Ideas include digging a slight path for the water to flow another direction, he said. Breaux said a 15-inch line will be installed soon near the property edge, which Naquin said wouldn’t help him but would help some of his neighbors with similar problems.

Breaux asked Naquin to give the town two weeks to determine if the measures they have in mind will be effective.

Residents were also critical of the town’s recently adopted saggy pants and junk cars ordinances.

Bernadette Stewart told the board she was concerned about the removal of the cars by the town.

She asked if the car would still be considered in violation if it has a valid license plate and insurance.

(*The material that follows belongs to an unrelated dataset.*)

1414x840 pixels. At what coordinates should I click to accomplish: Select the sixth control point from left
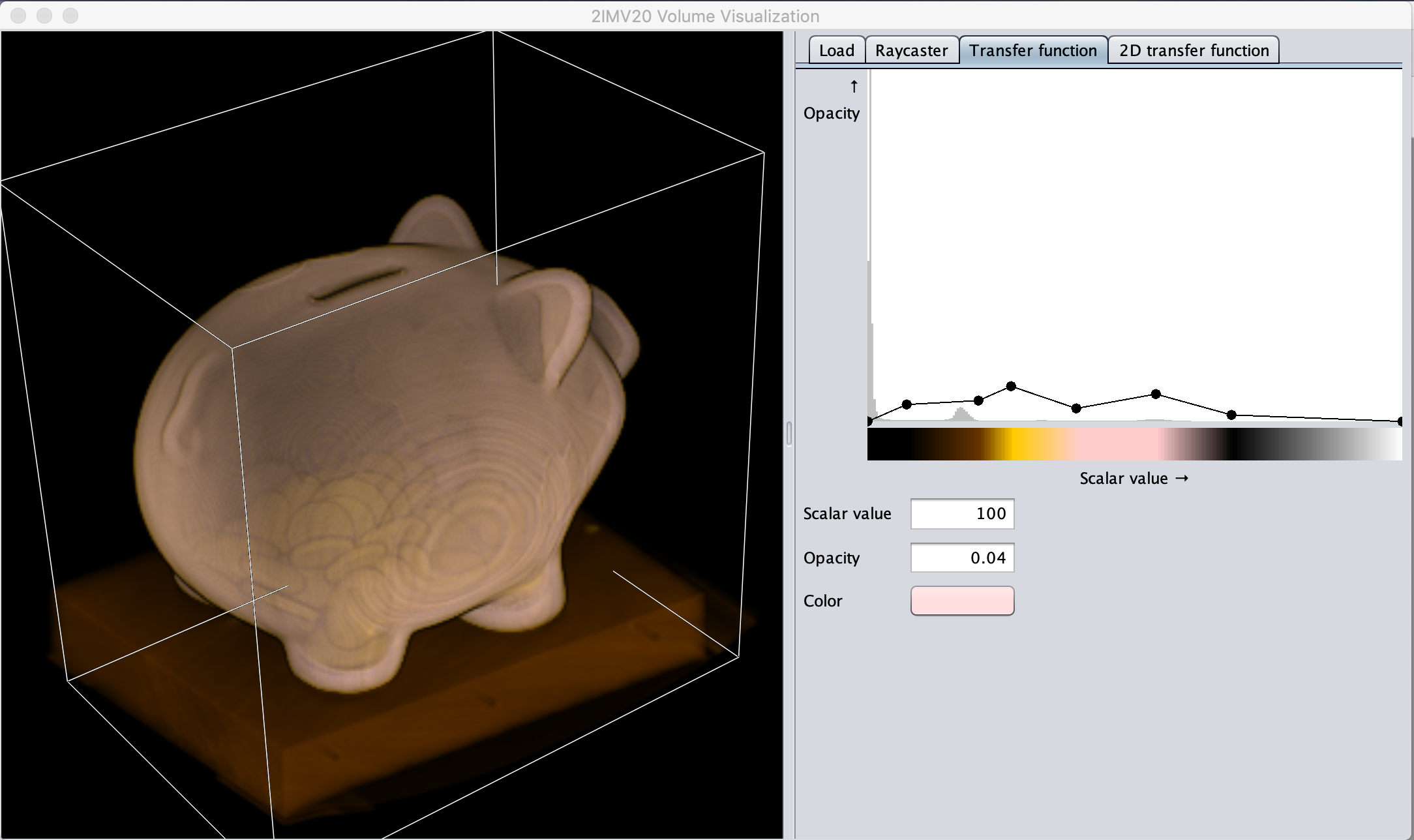point(1156,394)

Board members and the mayor said a vehicle in that circumstance would also have to be proven able to move 10 feet forward and in reverse as well.

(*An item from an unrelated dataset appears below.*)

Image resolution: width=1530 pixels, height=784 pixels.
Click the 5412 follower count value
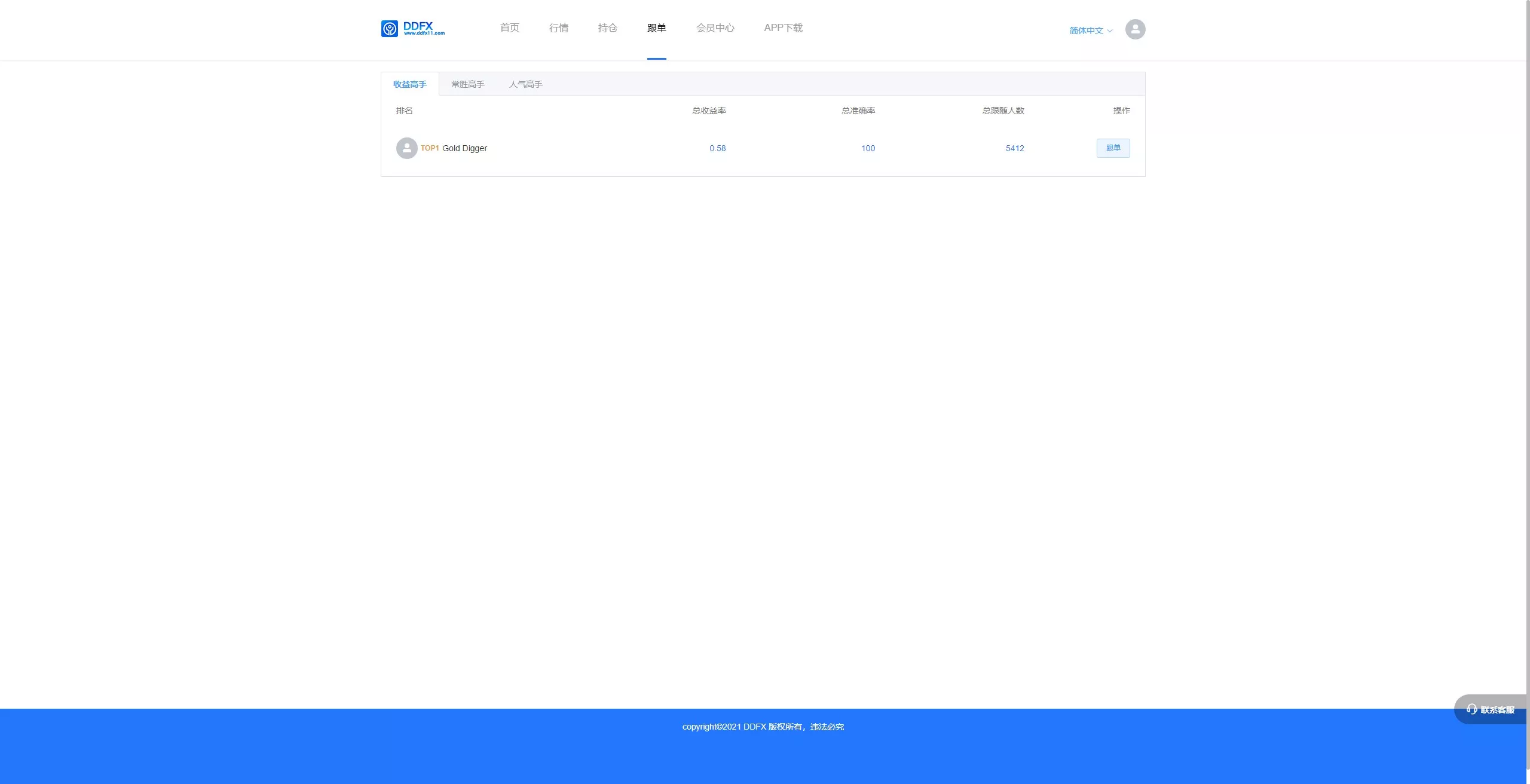tap(1014, 148)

Margaret Coleman said that abandoned cars and saggy pants “seem to be the only thing the board is concerned about” and that Baldwin has worse issues to address.

Though she said she doesn’t like the saggy pants fad that the ordinance addresses, Coleman said sometimes youngsters wear shorts under their pants, so it may not be their underwear showing.

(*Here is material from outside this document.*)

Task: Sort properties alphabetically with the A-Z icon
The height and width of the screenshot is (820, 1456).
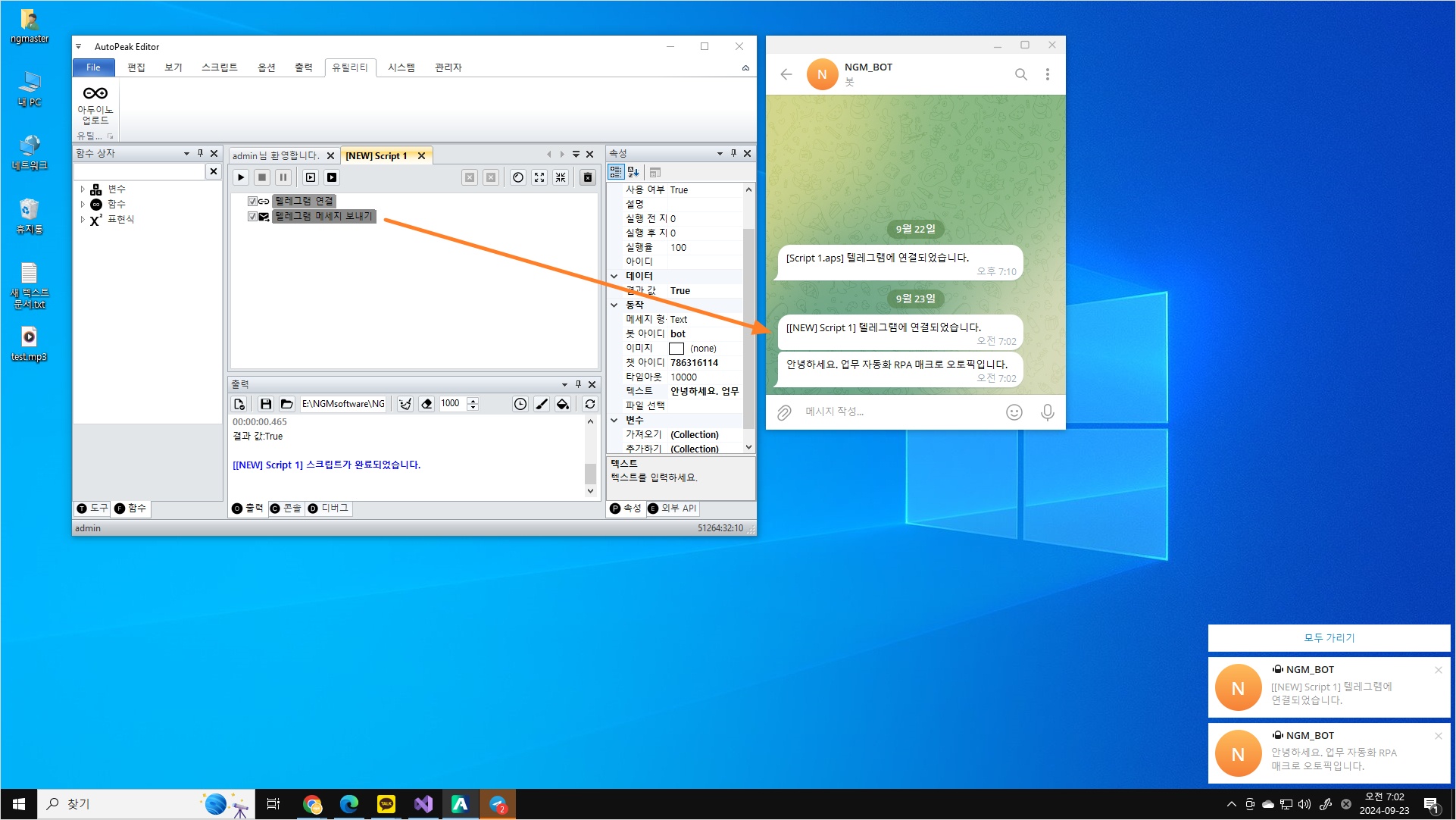Action: [x=634, y=172]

Breaux said the board received numerous requests from the community to address the saggy pants issue.

“What is a junk car?” Coleman asked.

Alderman Thor Frederick said it is “an inoperable car that in most cases will not move unless it’s taken by a wrecker…it’s piling up and piling up like any junk, old refrigerators, old this, old that.”

Coleman said Baldwin has problems that concern her more, such as the town’s water supply. She said the water contains too much chlorine and often smells “like a sewer.”

Resident Tony Gibson added that the water is ruining the faucets in his home as well.

“It’s getting to me that you all are worrying about people wearing their pants (saggy) and we have a problem with the water,” she said.

Breaux said there is an addition to the plant, an aerator, that might help the problem. He said he is seeking grants to fund construction.

She also complained about the parks in Baldwin, including grass cutting and restrooms. Coleman said the town has been asking for a recreation center, but Baldwin built a community center instead. “If you don’t have $400 you can’t use it,” she said.

Coleman said such issues show “Baldwin is going down” and youngsters and the elderly “have no place to go” for recreation or other purposes.

Also Thursday, Breaux reported that Bayou Choupique flood protection continues to progress. The board approved an agreement with the St. Mary Parish Levee District to continue to work together toward a solution for storm surge protection in that area.

He also reported that progress on the fire substation near the U.S. 90 overpass also is continuing favorably. The Louisiana Department of Transportation and Development has agreed to allow the station to be built on state property.

The board of aldermen also approved the hiring of police officers John Dunning and Joseph Brent at the request of Chief Gerald Minor.